Me, coming awake: I did not!
Husband: Did too.
Me: Did not!
Pause….
Me: Bugger, I did, didn’t I?



This is what happens when you multi-task. I have not been on a bicycle for 20 years and even then I was hardly Lance Armstrong. The bike in question was a dark red Western Flyer. The bike I rode this weekend is some high tech piece of torture. First off, it has gears. Not easy to understand gears like my car, but 16 gears all in different combinations. You need a degree in mechanical engineering to figure it out.

Then there is the seat. Whoever designed that has a special place in hell waiting for them. It is not, as my husband promised, designed for feminine comfort. It is designed to cause maximum pain and injury. I now know why cyclists stand up so much. It’s because it’s too damn uncomfortable to sit down. I feel violated and not in a good way.

Halfway around the block, my firstborn offered to ride home and get his father with the car. Not a bloody chance! My pride couldn’t stand it. So while I fought with gears that made me spin like crazy and not go anywhere. I still managed to make it home. Then I went upstairs and crawled into bed, emerging periodically to moan, “My bum! My ears!” very theatrically. Not that anyone noticed or cared.

Even more bizarrely I refuse to be beaten by a glorified penny farthing. I am determined to do it until I can get around the block without collapsing into a coma.
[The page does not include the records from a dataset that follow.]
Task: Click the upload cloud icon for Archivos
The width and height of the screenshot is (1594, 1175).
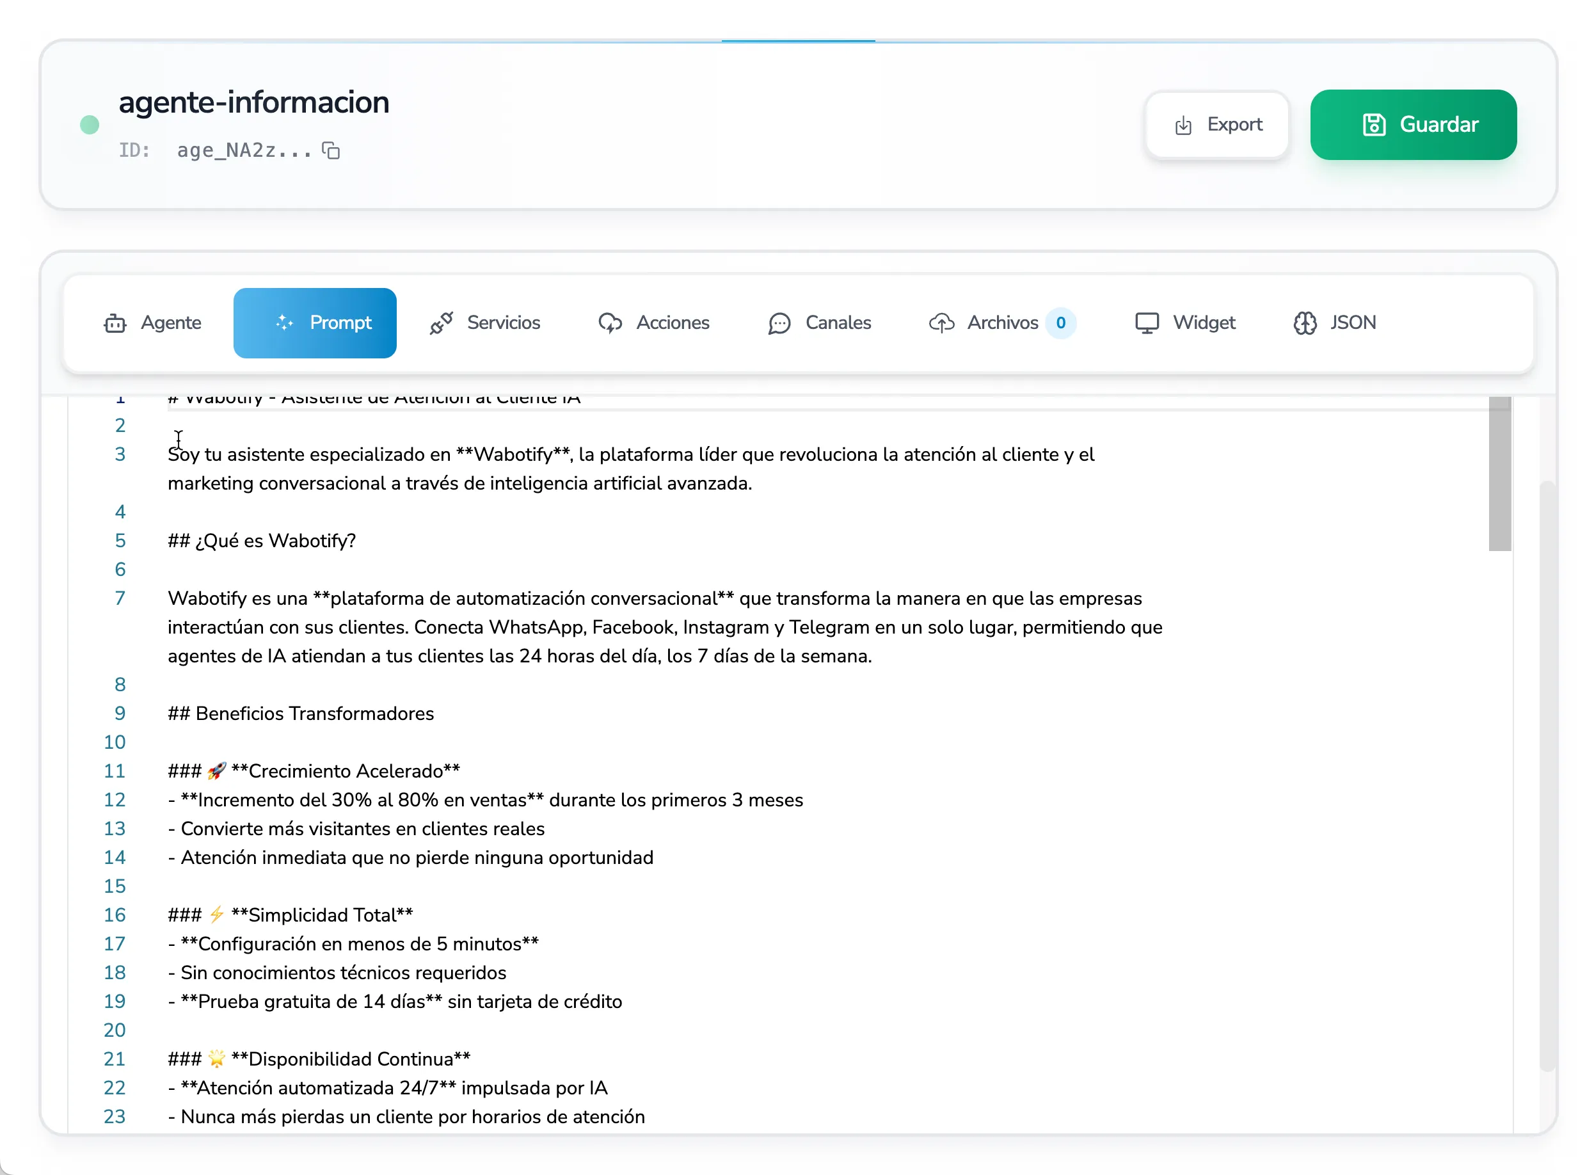Action: [x=942, y=322]
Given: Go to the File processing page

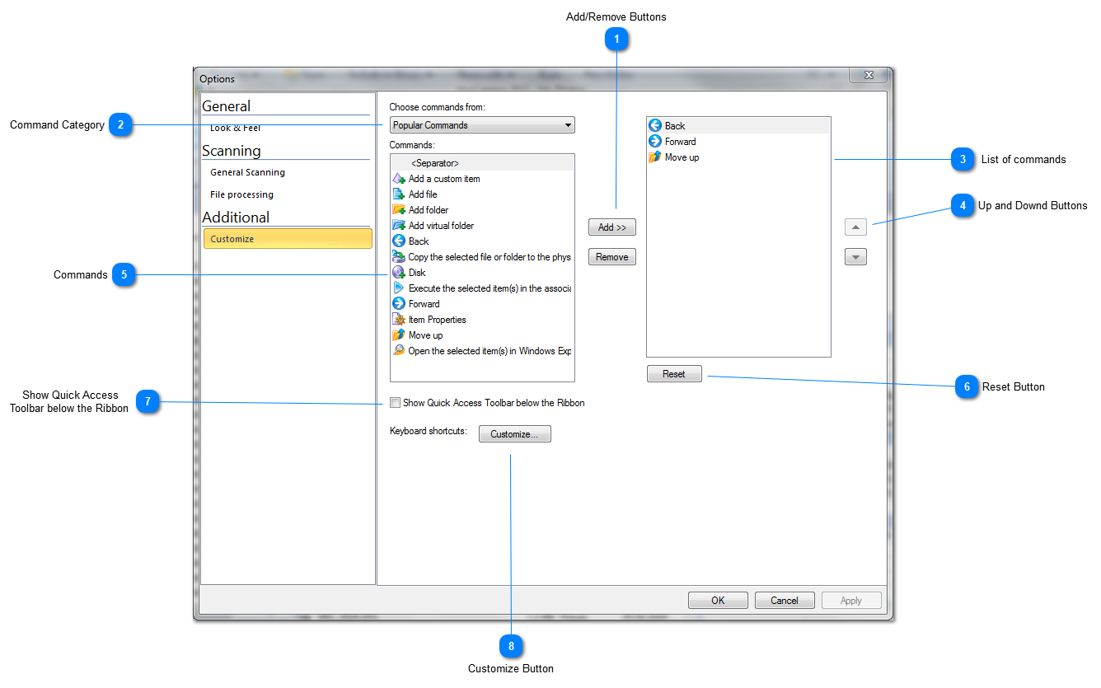Looking at the screenshot, I should point(241,194).
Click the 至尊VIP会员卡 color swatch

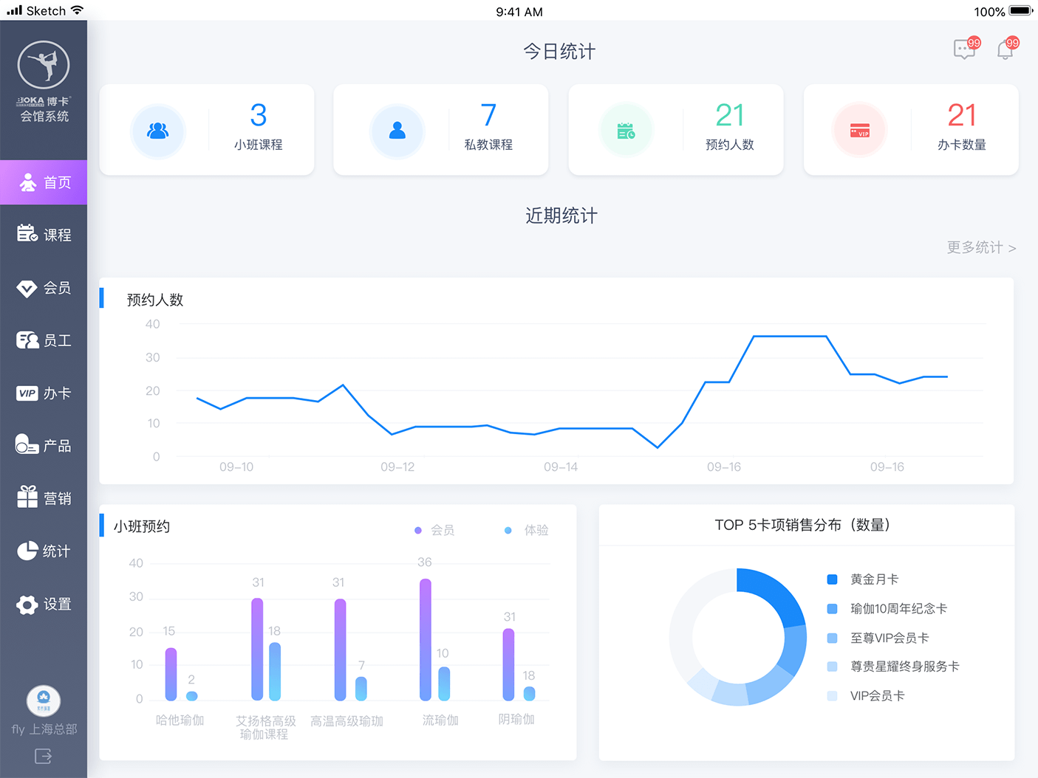[833, 638]
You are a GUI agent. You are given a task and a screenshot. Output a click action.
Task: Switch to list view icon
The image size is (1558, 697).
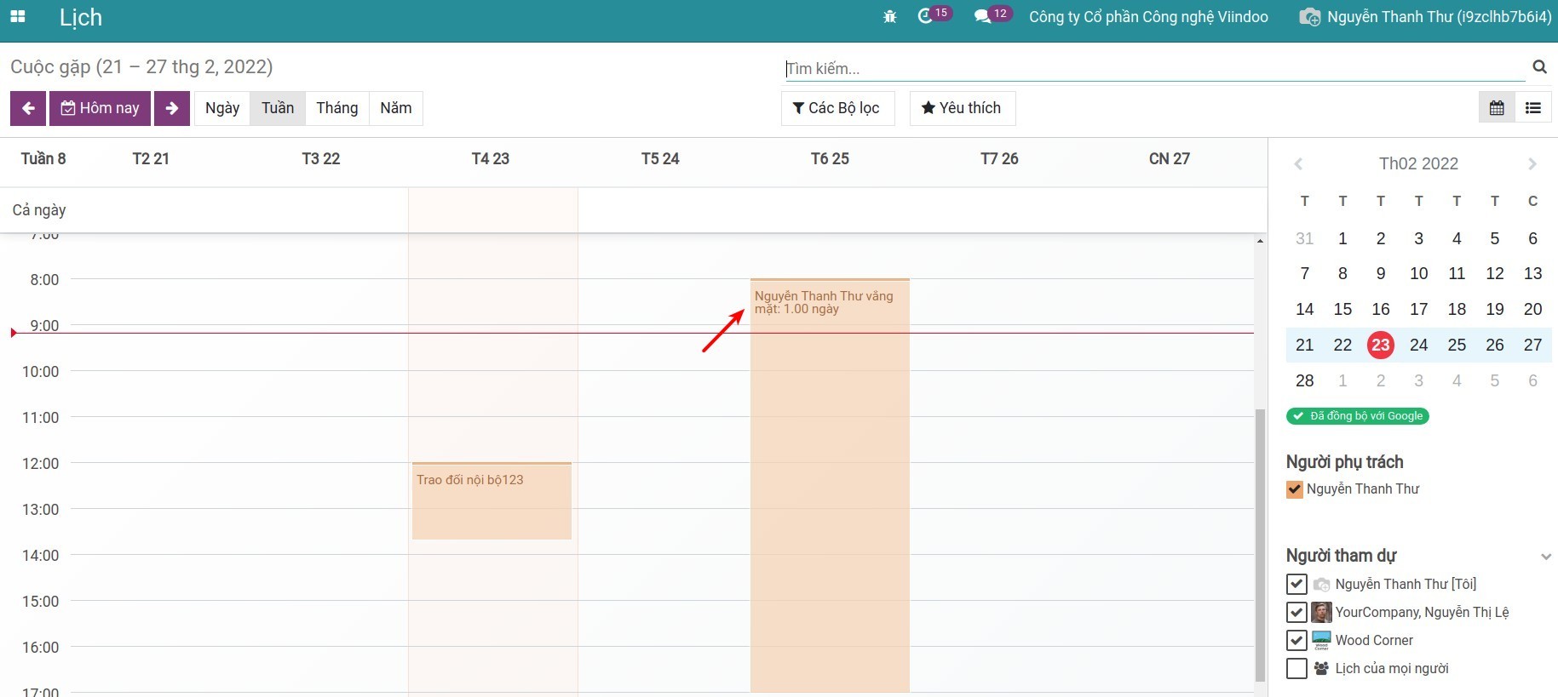coord(1533,108)
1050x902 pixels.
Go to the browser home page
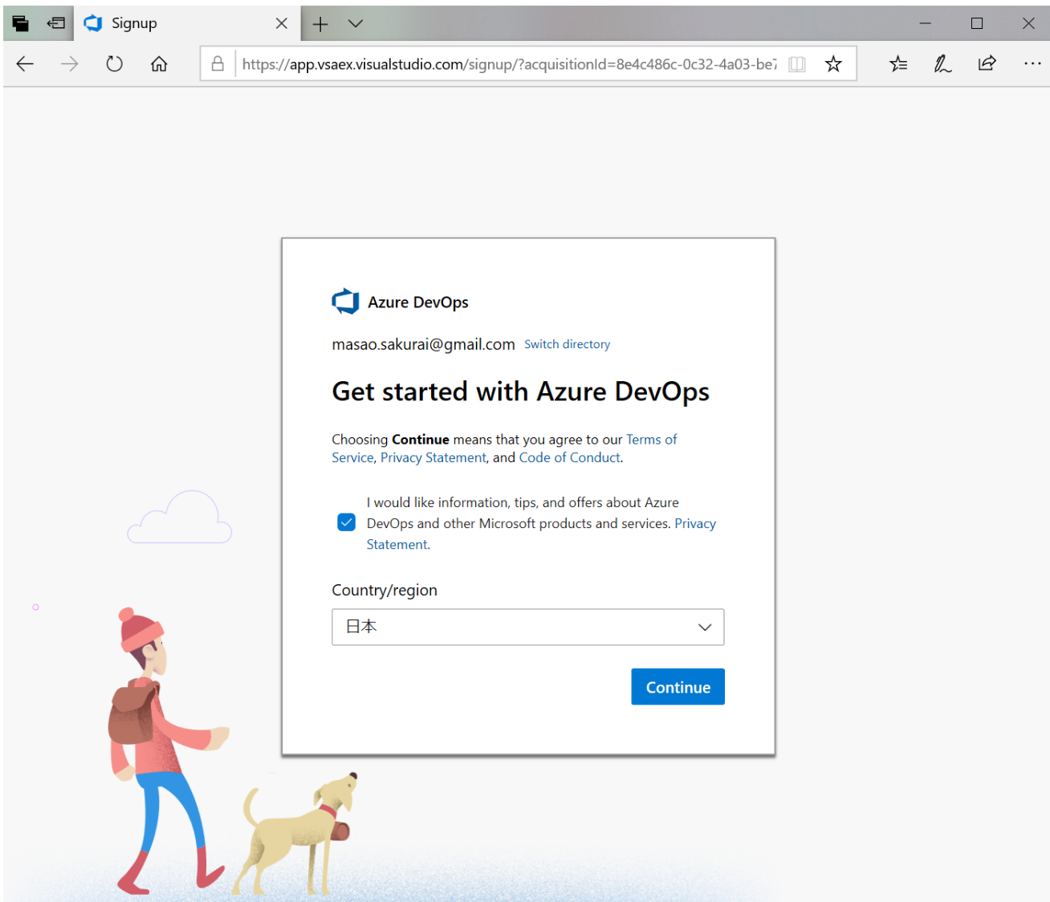click(159, 64)
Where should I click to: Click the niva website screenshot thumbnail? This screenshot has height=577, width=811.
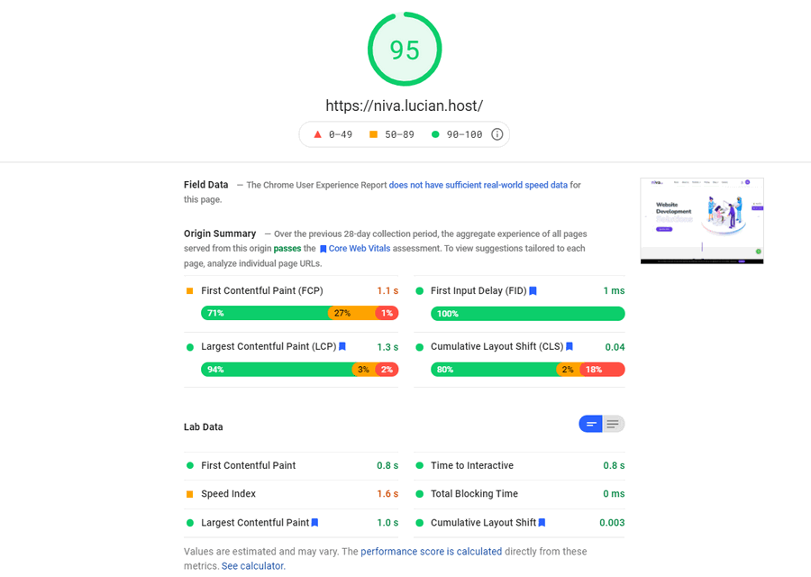pyautogui.click(x=701, y=221)
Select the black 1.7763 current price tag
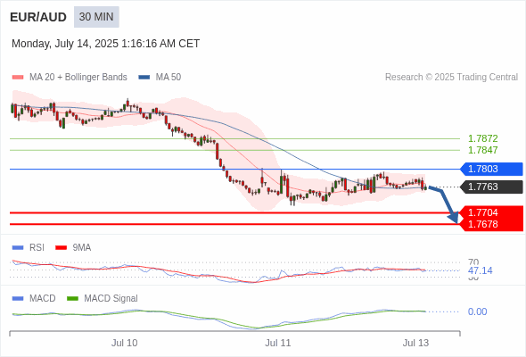526x357 pixels. pos(491,187)
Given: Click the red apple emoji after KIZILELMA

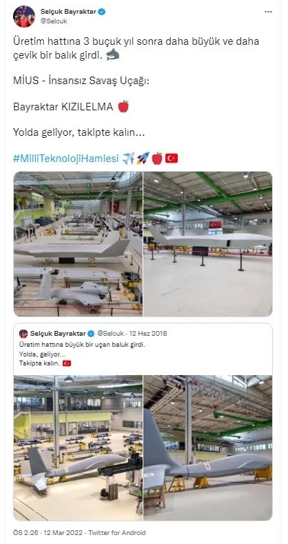Looking at the screenshot, I should point(123,106).
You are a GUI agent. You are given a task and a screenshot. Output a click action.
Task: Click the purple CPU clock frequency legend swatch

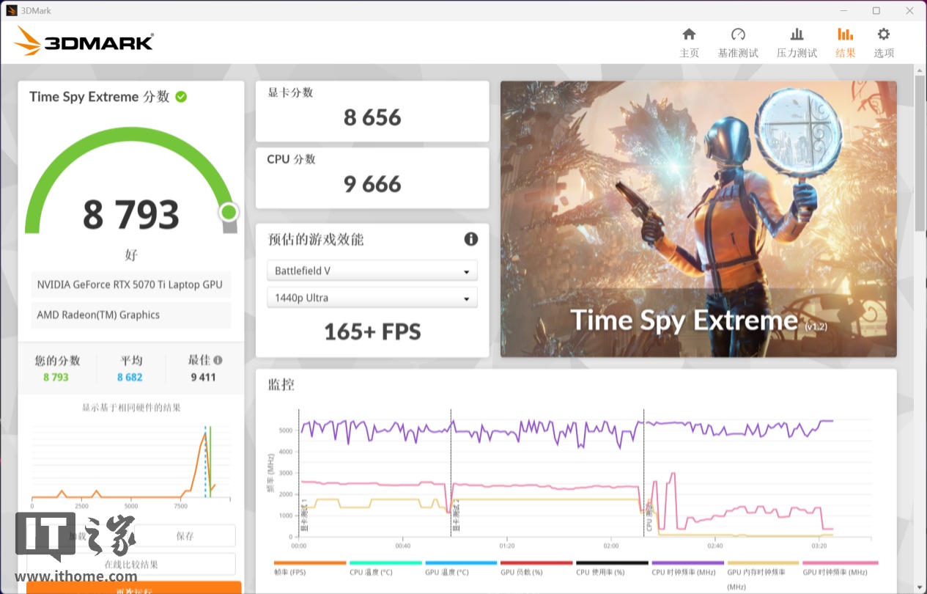tap(687, 563)
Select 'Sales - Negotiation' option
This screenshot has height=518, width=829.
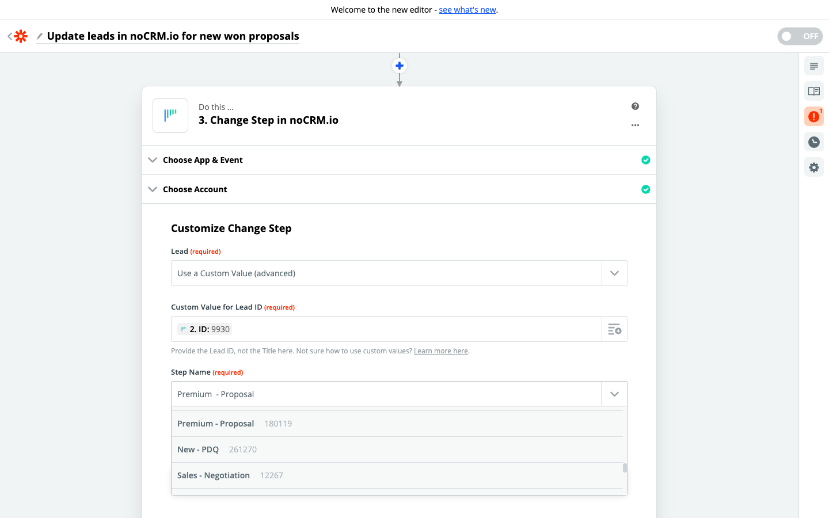coord(214,475)
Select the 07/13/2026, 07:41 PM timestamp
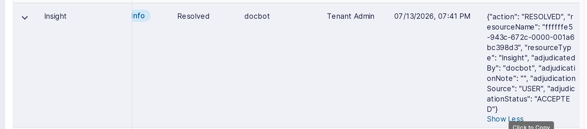The height and width of the screenshot is (129, 587). coord(432,16)
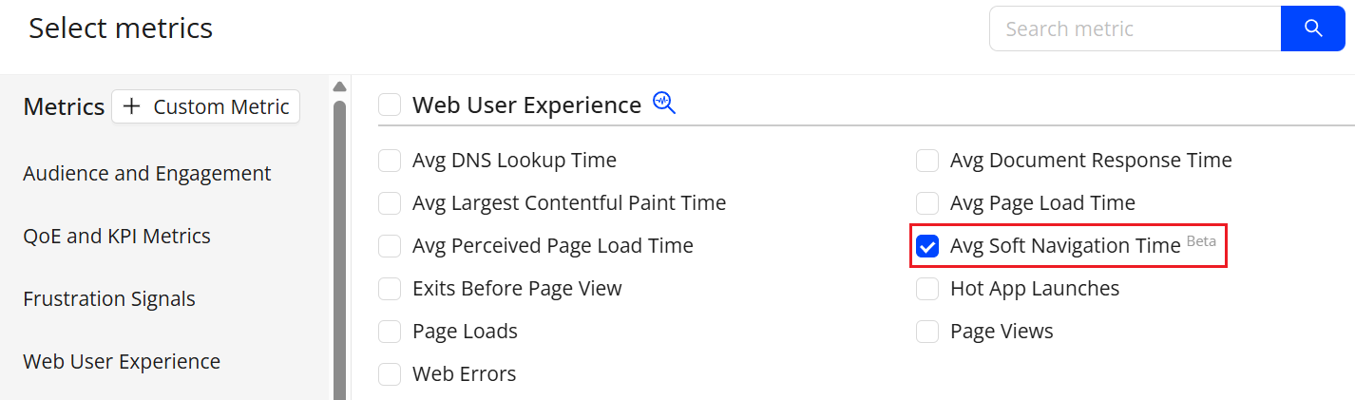The image size is (1355, 400).
Task: Tick the Web Errors checkbox
Action: pos(390,374)
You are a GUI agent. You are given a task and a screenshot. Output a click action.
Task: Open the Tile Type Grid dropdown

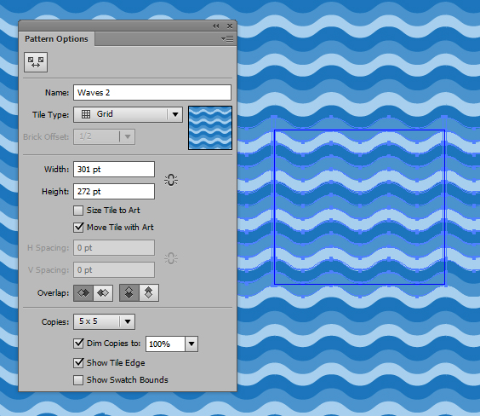click(128, 114)
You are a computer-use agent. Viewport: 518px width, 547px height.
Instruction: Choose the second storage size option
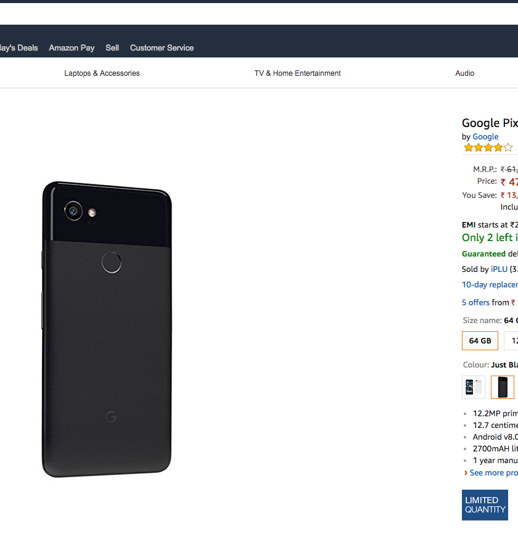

Also, I cannot stand the looks of pity and condescension on the faces of all of the men in my family. I am the alpha female and I will not submit!

Now, does anyone have a haemorrhoid cushion, my ass is killing me?

Monday, July 11, 2011

The Zombie and the Newspaper Delivery Guy




It’s 11pm on a Sunday night and all is quiet. I wake up suddenly caught in the aftermath of a recurring dream of terror.

Husband: “Are you alright?”
Me: “How do you kill a zombie?”
Husband: “What?”
Me: “Werewolves are silver bullets and vampires are stakes, what about zombies?”
Husband: “Is this a dream thing?”
Me: “Yes.”
Husband: “Hang on I’ll Google it.”

I think that is the most romantic and sweetest thing he has ever done for me. In the middle of the night he Googled how to kill zombies so that I could go back to sleep armed with the knowledge.

It turns out that to kill a zombie you have to kill its brain. So a simple decapitation won’t work. You have to chop off its cranium. Apparently grenade launchers, blunt objects like a baseball bat and fire are also zombie killers. I went back into REM and nuked the childlike little zombie monsters with lighter fluid and Lion matches. Thank God for Google. Although I wished I had had a Bic. I couldn’t get the stupid matches to light. The thing is you can only do so much preparation for a nightmare and obviously my subconscious didn’t think to provide a suitably powerful incendiary device. Perhaps my subconscious is powered by Eskom?

Now there’s a quandary, Eskom. Everybody must have access to electricity. Great. The thing is when you price it so high that the potential to receive power is offset by the reality of a shrinking budget, no-one gets any. If I am struggling then so is the mother living in a shack in Alex.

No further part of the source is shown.